2週間ほど前に、疲れたときは「アダージョ」と題する文章を物したところ、何人かの読者の方が、お薦めしたCDを聴いて下さり、とても良かったと仰るのをうかがった。
社交辞令ではなく、私にとって、これに勝る喜びは、無い。
◆音楽は、感ずるものであり、「分かる」「分からない」というものではない。
白状してしまうと、私は、Web日記ENPITUの「時事・社会」というジャンルに登録していて、そのことを後悔は決してしていないのだが、書いていて何が「楽しい」かと問われれば、我が国の政治・経済・外交や、社会問題を批判する文章よりも、私がこの世で最も好きな「西洋古典音楽」や「オーケストラ」(これが無くなったら、私は死ぬ)にまつわる話を書いているときの方が何十倍も楽しい。
と、云っても、蘊蓄をひけらかしたい訳ではない。音楽を聴くのに知識は必要がない。
音楽という芸術は、それを聴くことにより、楽しかったり、勇気づけられたり、悲しい気持ちが癒される。それで十分である。
楽譜が読めなければならないとか、作曲家について百科事典で調べたり、ましてや和声学や対位法や楽曲分析を「勉強」する必要は全く無い(プロになろうと言う人は話は別だが)。
勿論、興味が生じて勉強したくなったらそれも一向に構わないが、音楽はまずは感ずるものであり、「分かる」「分からない」という言い方は正しくない。
私が、ここでしばしば西洋古典音楽に言及するのは、数十年にわたってクラシックを聴き続けた結果、これは、宝の山であり、今まで聴いたことが無い人も必ず、好きになる曲があるはずだ、と考えているからである。
世の中には、いまだにクラシック音楽を、学校時代の音楽の授業の延長上にあるもの、つまり、「お勉強」だと見なして、食わず嫌いでいる人があまりに多く、勿体ないな、と思うからである。
他人が何を聴こうが、大きなお世話であることは承知しているが、自分が味わった感動を人と分かち合いたいという欲求も、抑えがたいのである。
音楽を言葉で表現するのは、大変難しい。それだけに、「薦められたCDを聴いたら、とても良かった」と云って頂けたときは、飛び上がるほど、嬉しい。
感想を、Web上、メールで教えて下さった、aozoraさん、ipaさん、ありがとうございました。
◆今週はバーバーという作曲家の「弦楽のためのアダージョ」をお薦めします。
これは、色々な、映画やドラマで使われるので、聴いてみれば、ああ、あれか、と思うかもしれない。

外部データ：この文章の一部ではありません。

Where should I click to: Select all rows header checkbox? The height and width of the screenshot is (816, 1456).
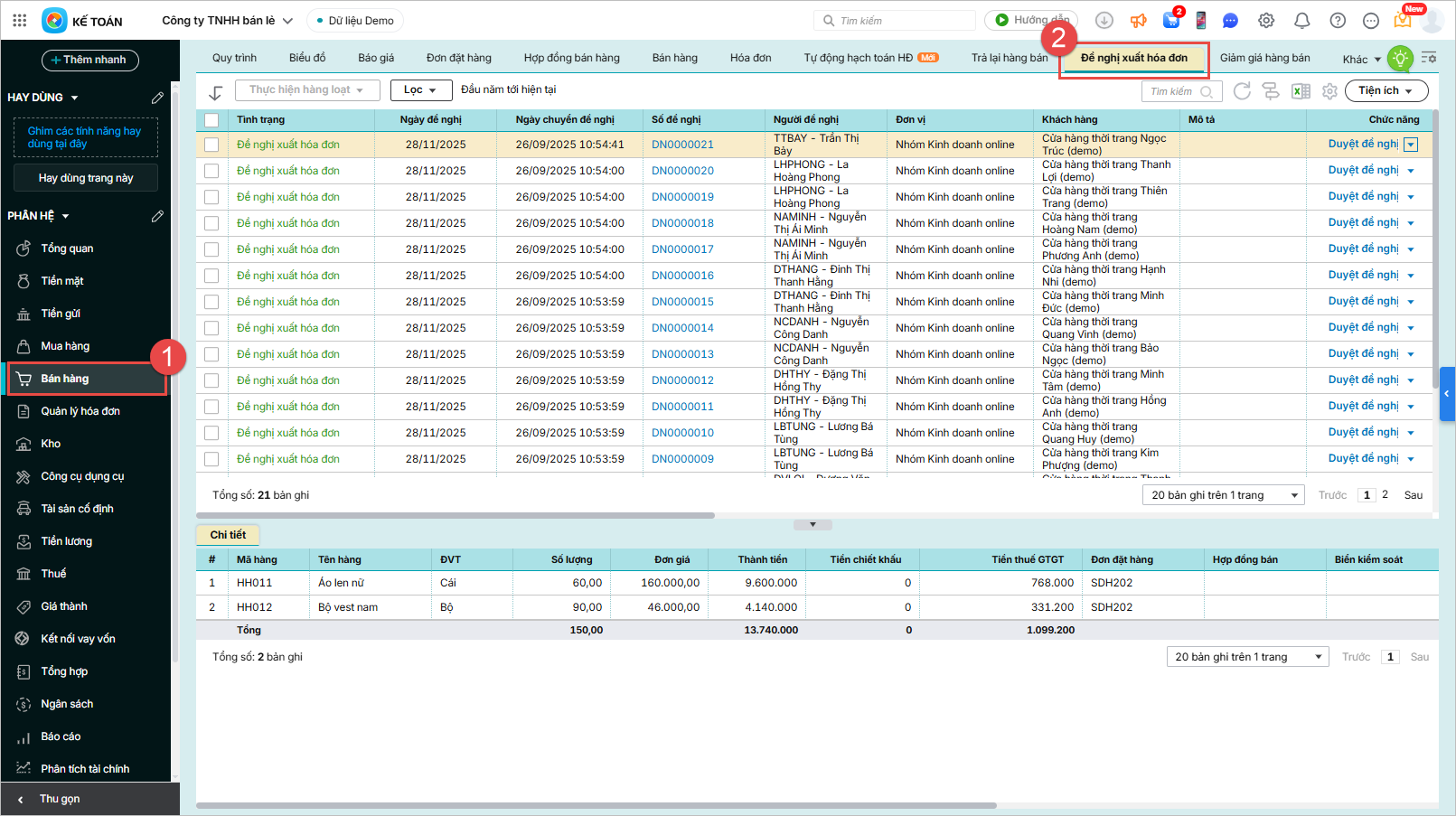tap(211, 119)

サミュエル・バーバー(1910-1981)はアメリカの作曲家である。カーティス音楽院という学校できちんと勉強した、まともな作曲家だ。交響曲や、バイオリン協奏曲、ピアノソナタも書いているのだが、現在では、この「弦楽のためのアダージョ」だけが、突出して有名で、バーバーと云えば、「弦楽のためのアダージョ」なのである。
この曲を聴くと、何の信心も無い私ですら、自然に敬虔な気持ちになる。最初は一つの旋律だが、やがて、弦楽5部(第1ヴァイオリン、第2ヴァイオリン、ヴィオラ、チェロ、コントラバス)がそれぞれ、独自の旋律を奏でて、それが互いに絡み合い(対位法といいます)、非常に複雑で、不思議な、しかし、美しい人の心を揺さぶる厚い響きに発展してゆく。
素人にも、完全に完成された、文句のつけようが無い芸術作品であることが、察せられる。
善良なアメリカ人には失礼ながら、この音楽を書いた人と、現在のホワイトハウスの主が、同じ国の人間であるとは、信じがたいほどである。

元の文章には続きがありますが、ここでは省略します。